La sfida che il gruppo di youtuber TheBorderline stava probabilmente facendo nella Lamborghini il giorno dell’incidente è una cosa diversa dalle challenge intese in questo senso. Il canale si ispira infatti a quello del popolare imprenditore statunitense MrBeast, tra gli youtuber con più visualizzazioni e iscritti al mondo. Generalmente MrBeast realizza video in cui lui o altre persone devono portare a termine sfide particolarmente ardue: per fare alcuni esempi, vivere per 100 giorni in un cerchio di prato, non mangiare cibi solidi per 30 giorni, essere sepolto vivo in una bara per 50 ore. Spesso questi video sono finanziati da sponsor che mettono in palio molti soldi per il superamento della sfida o per la messa in pratica di attività particolarmente costose, ricevendo in cambio visibilità per i propri servizi e prodotti.

Si tratta quindi di challenge molto diverse da quelle di cui abbiamo parlato fin qui. Non nascono infatti con l’obiettivo di spingere un gran numero di persone a fare qualcosa, ma come prodotti di intrattenimento volti a raggiungere grandi quantità di visualizzazioni e quindi un compenso da parte di YouTube o di aziende sponsor. Non è da escludere che alcuni di questi video possano portare gli youtuber a fare azioni sconsiderate o spingere le persone giovani che li vedono a voler replicare le stesse sfide e correre gli stessi rischi, ma sarebbe un effetto indiretto e comunque per quello che se ne sa non è il caso di TheBorderline.

Gli youtuber di TheBorderline, che pochi giorni dopo l’incidente hanno fatto sapere di aver deciso di interrompere la loro attività su YouTube, si ispiravano a MrBeast proponendo video simili, anche se con disponibilità economiche molto più limitate. Nell’ultimo anno avevano pubblicato un video intitolato “Vivo 50 ore in una macchina” e un altro “Vivo 50 ore in una Tesla”. Secondo alcune ricostruzioni, il giorno dell’incidente uno dei membri del gruppo aveva pubblicato un video sui social in cui diceva di trovarsi all’interno della Lamborghini, noleggiata, da più di un giorno.

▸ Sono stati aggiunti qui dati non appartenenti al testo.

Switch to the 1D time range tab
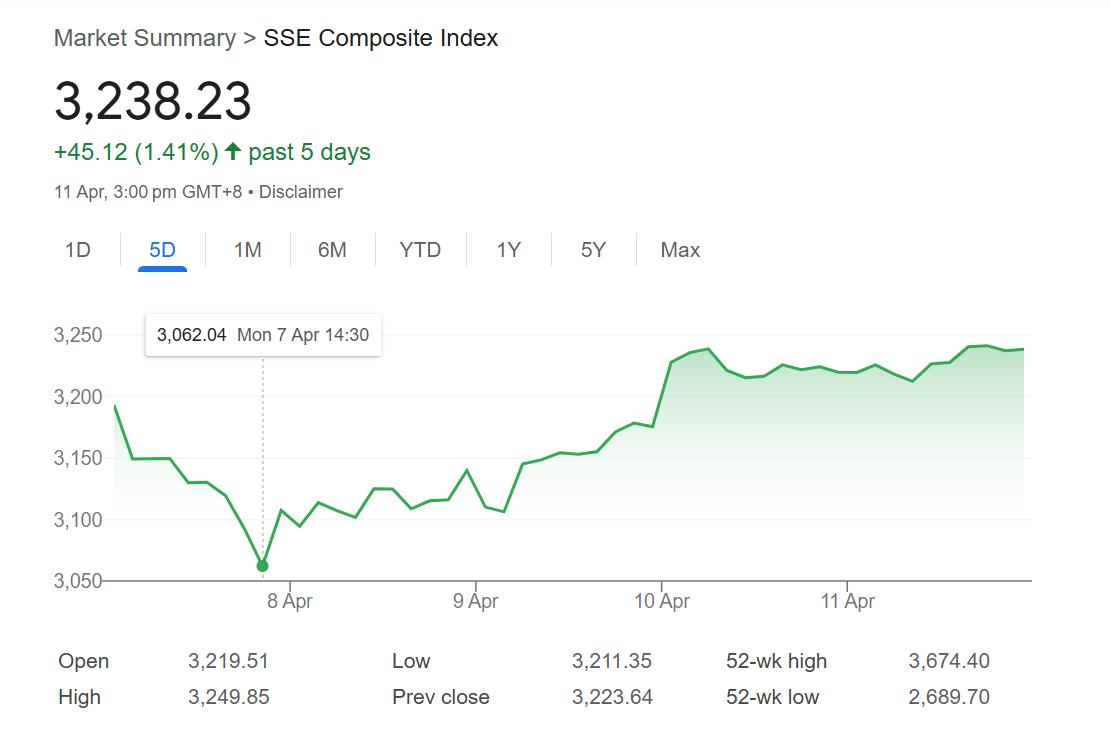This screenshot has height=736, width=1111. coord(78,250)
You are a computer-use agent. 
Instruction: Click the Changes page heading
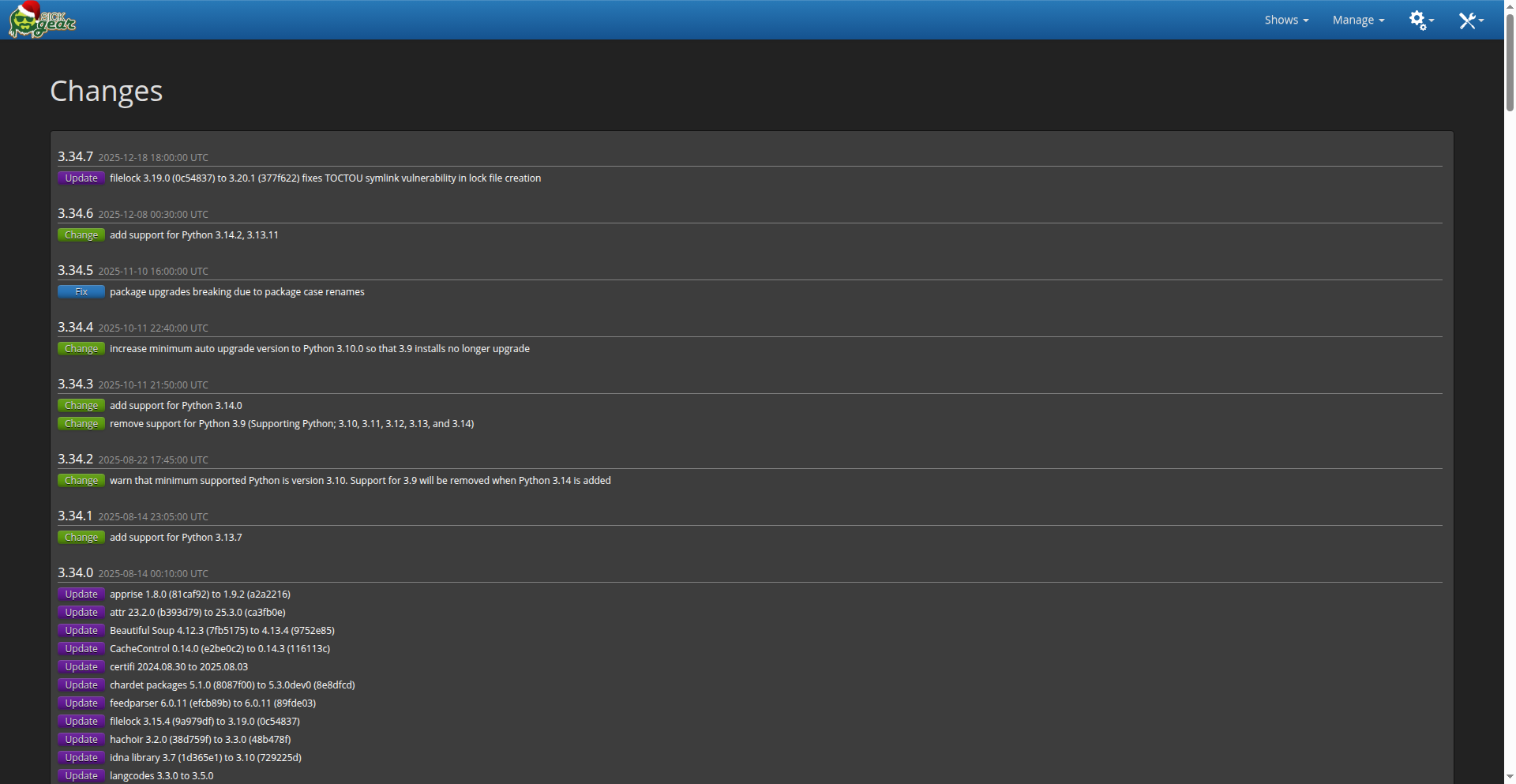click(106, 91)
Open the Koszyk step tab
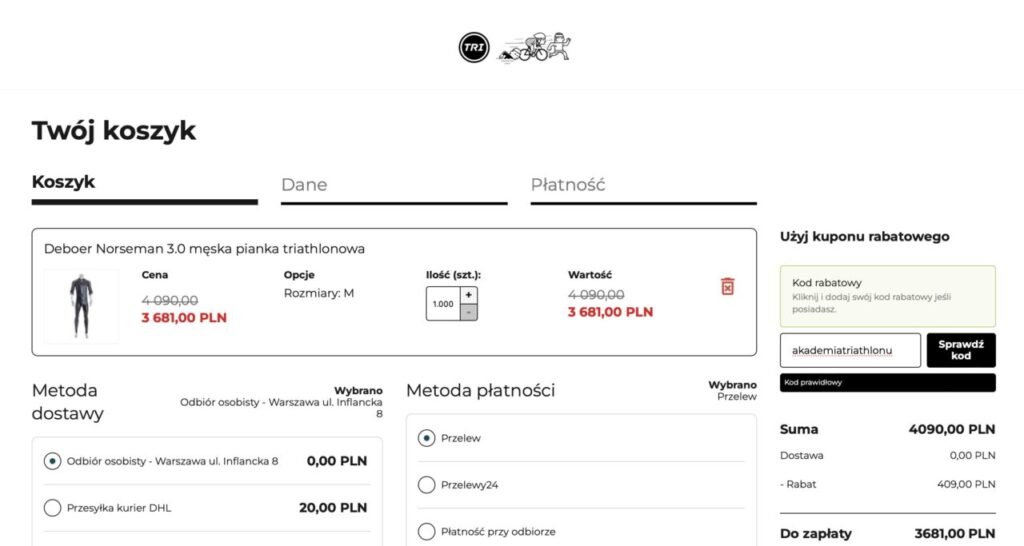1024x546 pixels. (x=144, y=184)
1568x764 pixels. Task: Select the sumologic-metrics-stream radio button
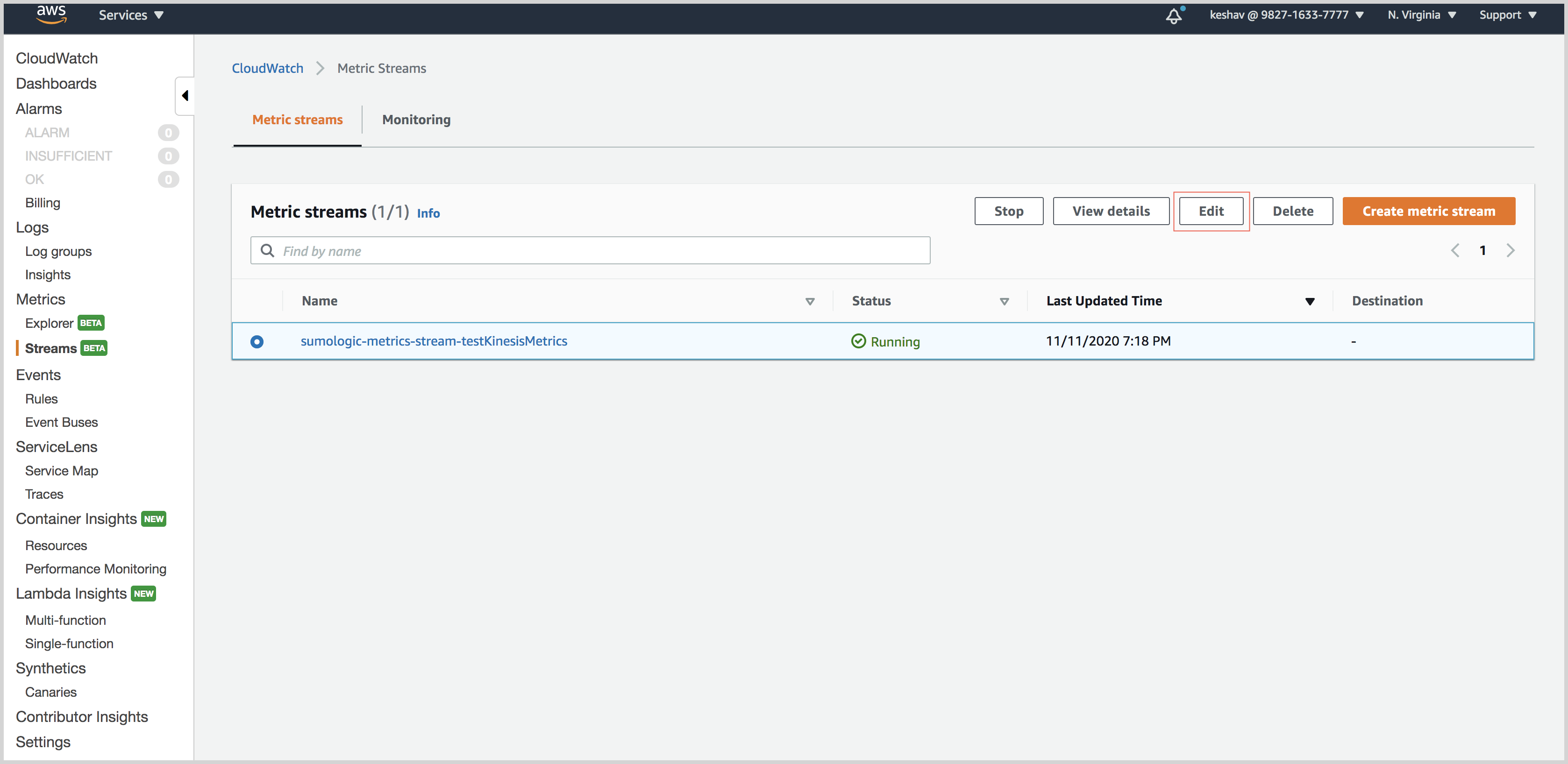(x=257, y=342)
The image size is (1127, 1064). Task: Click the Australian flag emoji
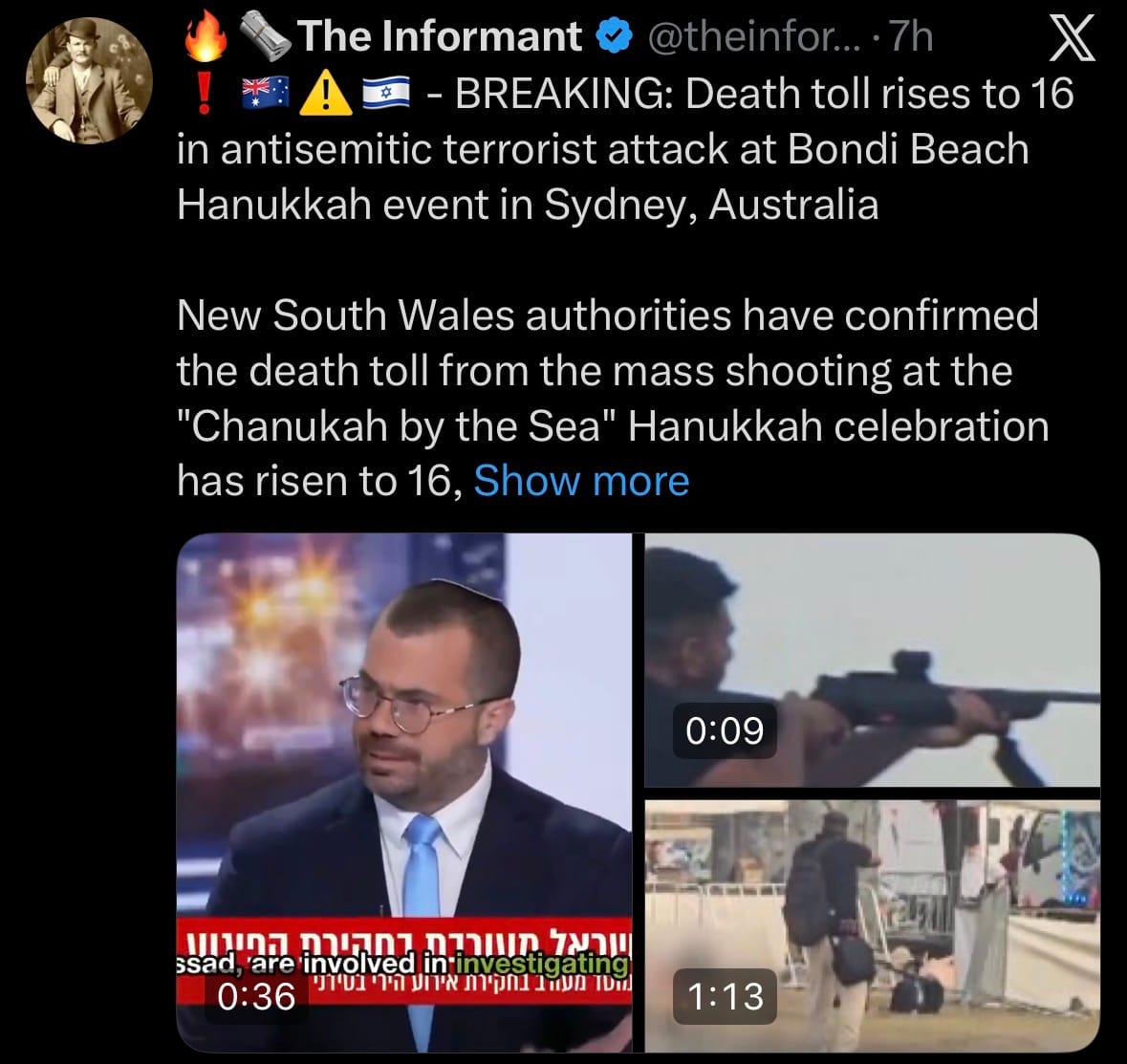click(x=265, y=94)
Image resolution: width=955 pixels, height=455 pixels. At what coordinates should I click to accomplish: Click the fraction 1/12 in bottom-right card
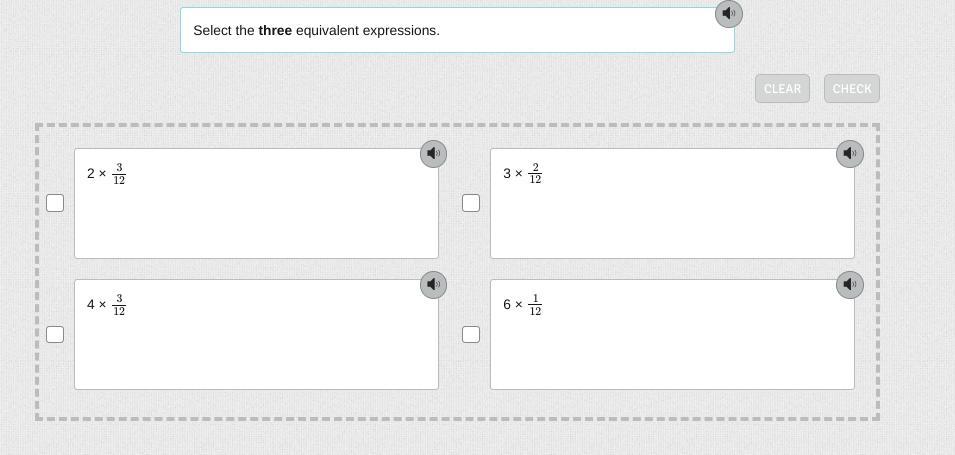tap(535, 305)
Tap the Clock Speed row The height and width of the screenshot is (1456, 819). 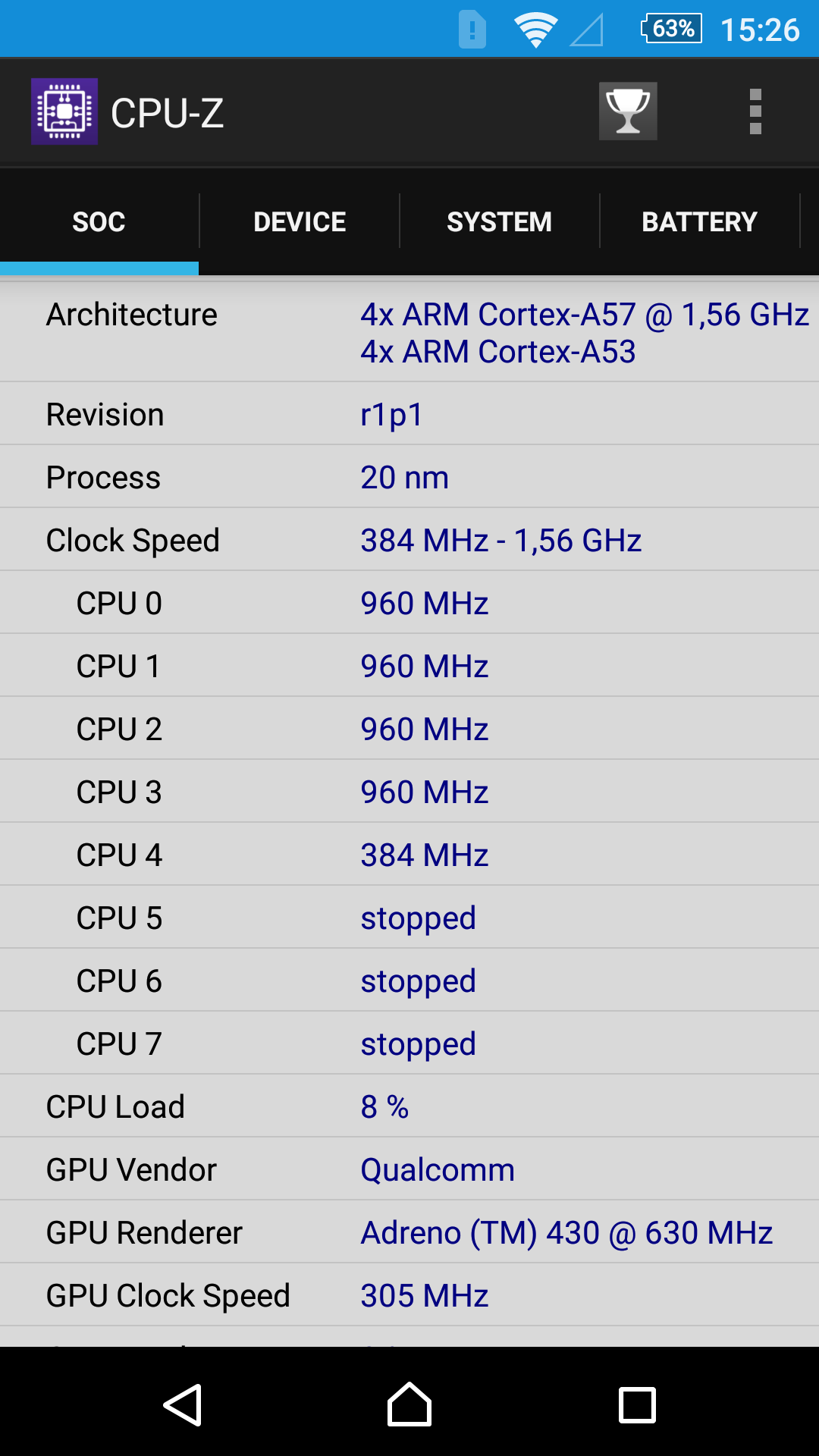point(410,540)
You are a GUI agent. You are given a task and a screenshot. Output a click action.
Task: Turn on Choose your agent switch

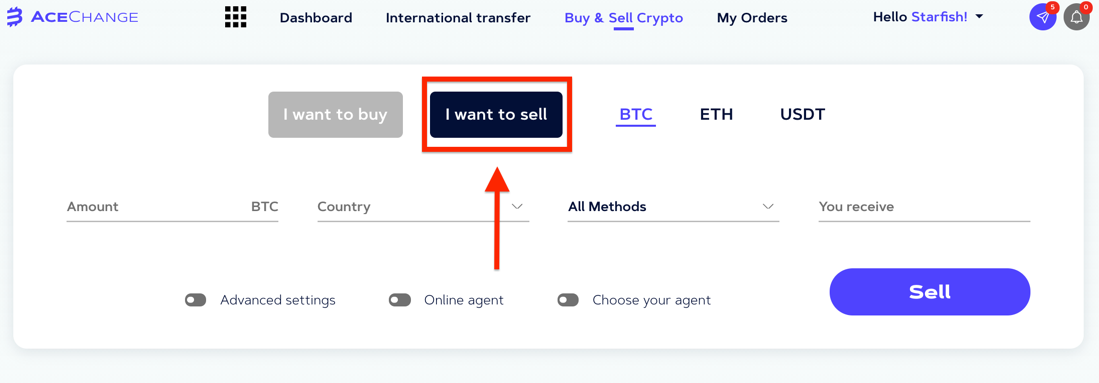568,300
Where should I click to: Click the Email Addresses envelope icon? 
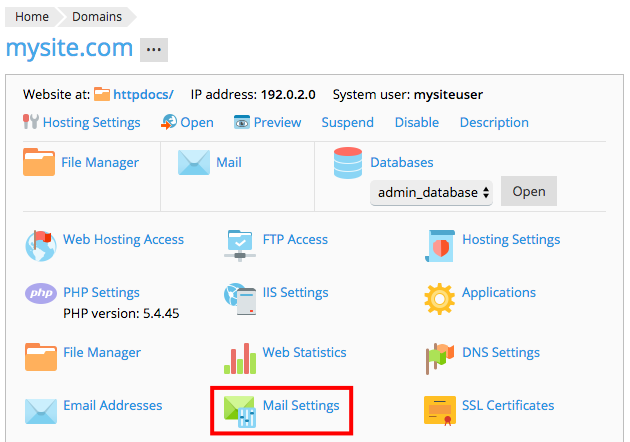click(40, 409)
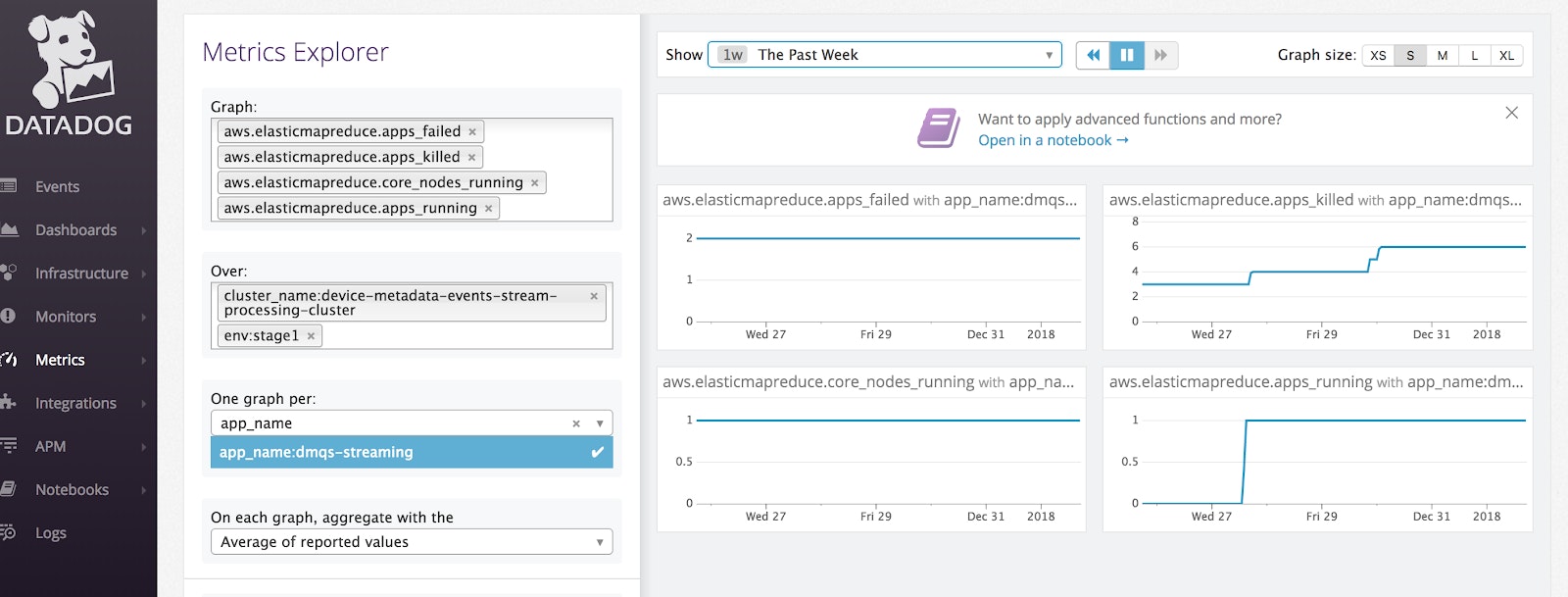Remove the apps_failed metric tag

472,132
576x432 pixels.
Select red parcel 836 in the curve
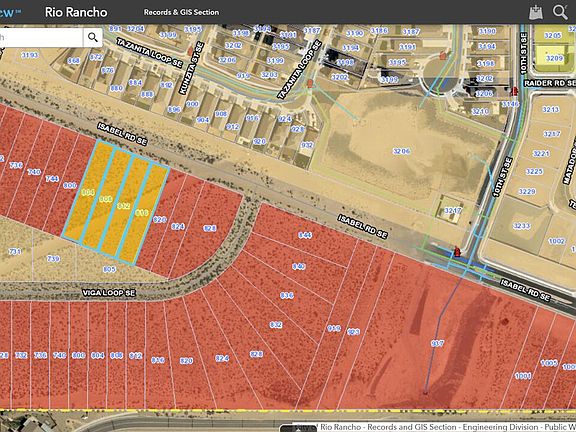coord(287,295)
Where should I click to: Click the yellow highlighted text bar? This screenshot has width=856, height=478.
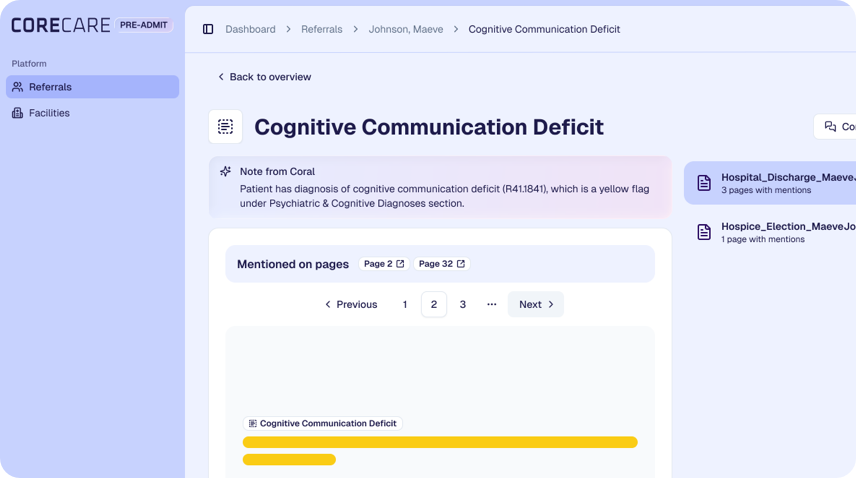(x=439, y=442)
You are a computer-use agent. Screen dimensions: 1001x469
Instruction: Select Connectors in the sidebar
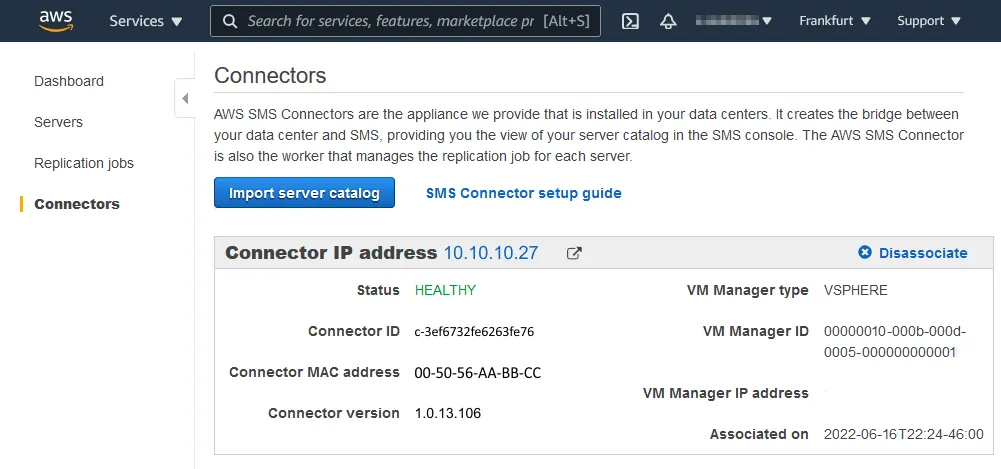pos(77,204)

Questi elementi rendono abbastanza probabile l’ipotesi che il gruppo stesse effettivamente girando il video di una nuova challenge da pubblicare sul proprio canale quando è avvenuto l’incidente. Non è chiaro però, e soprattutto non è stato dimostrato, se ci sia una correlazione tra questo e l’eventuale guida pericolosa che avrebbe portato all’incidente.